|On January 4th, 2012 Tyler R. Tichelaar and Victor R. Volkman spoke with regional mystery maven Nancy Barr. Nancy served as news editor at the Daily Mining Gazette in Houghton for three years and now works at Michigan Technological University, where she recently earned a master’s degree in Rhetoric and Technical Communication. Her novels include Page One: Hit and Run(July 2006), “Page One: Vanished” (May 2007), and “Page One: Whiteout” (November 2009), all from Arbutus Press. She spoke with us on all the particulars of regional mystery writing including:
- Challenges of writing about real locations in rural areas
- Character development — deciding who deserves a repeat appearance and who is a one-book wonder
- Plotting versus characterization. Each book has been different for me.
- Other mysteries worth reading that feature the rural upper Midwest.
- The pros and cons of small, regional publishing houses.
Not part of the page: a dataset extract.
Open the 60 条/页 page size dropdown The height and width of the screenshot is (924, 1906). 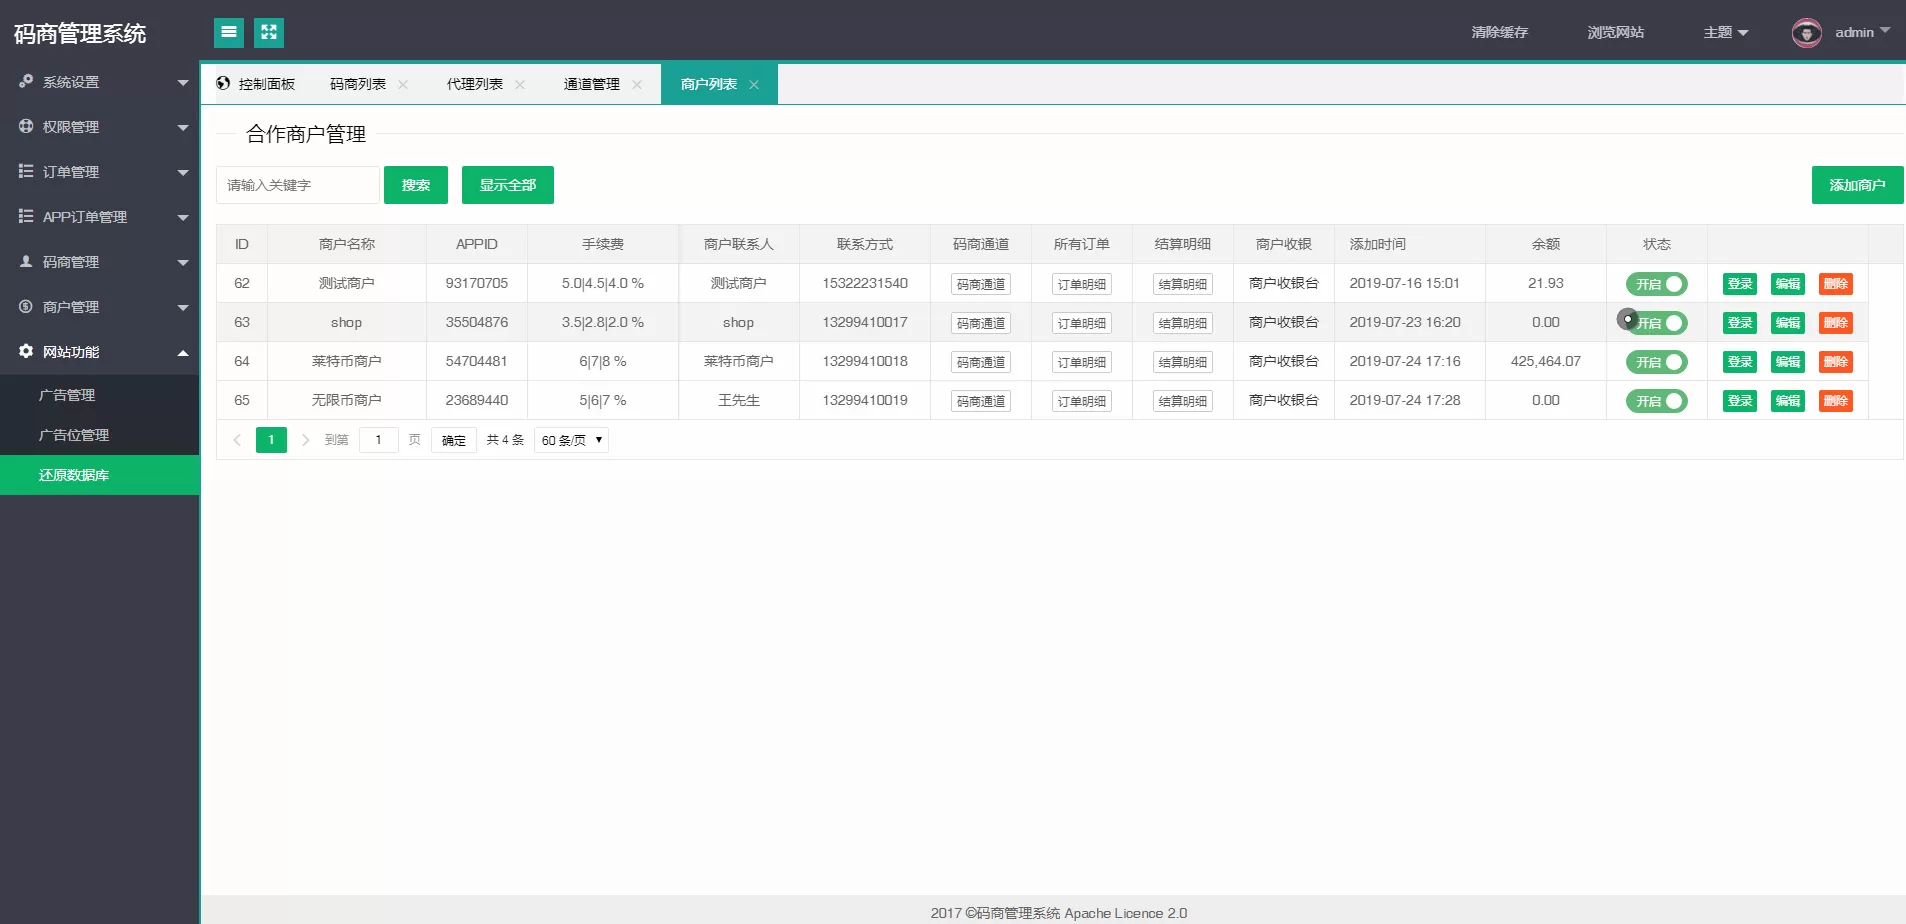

|A transplant to Michigan’s Upper Peninsula at the age of 9, Nancy Barr grew up in the tiny town of Rapid River nestled at the top of Little Bay de Noc. She earned an associate’s degree with honors from Bay de Noc Community College in Escanaba, Mich., and graduated cum laude from Lake Superior State University in Sault Ste. Marie, Mich., with a bachelor’s degree. Her love of reading and writing led her to a career in newspaper journalism where she spent several years covering police, courts, schools and local governments for the Daily Press in Escanaba. An animal aficionado, she lives on the Keweenaw Peninsula with two demanding, but lovable, cats. When not writing, Nancy enjoys hiking and photographing the natural beauty that abounds in the Upper Peninsula.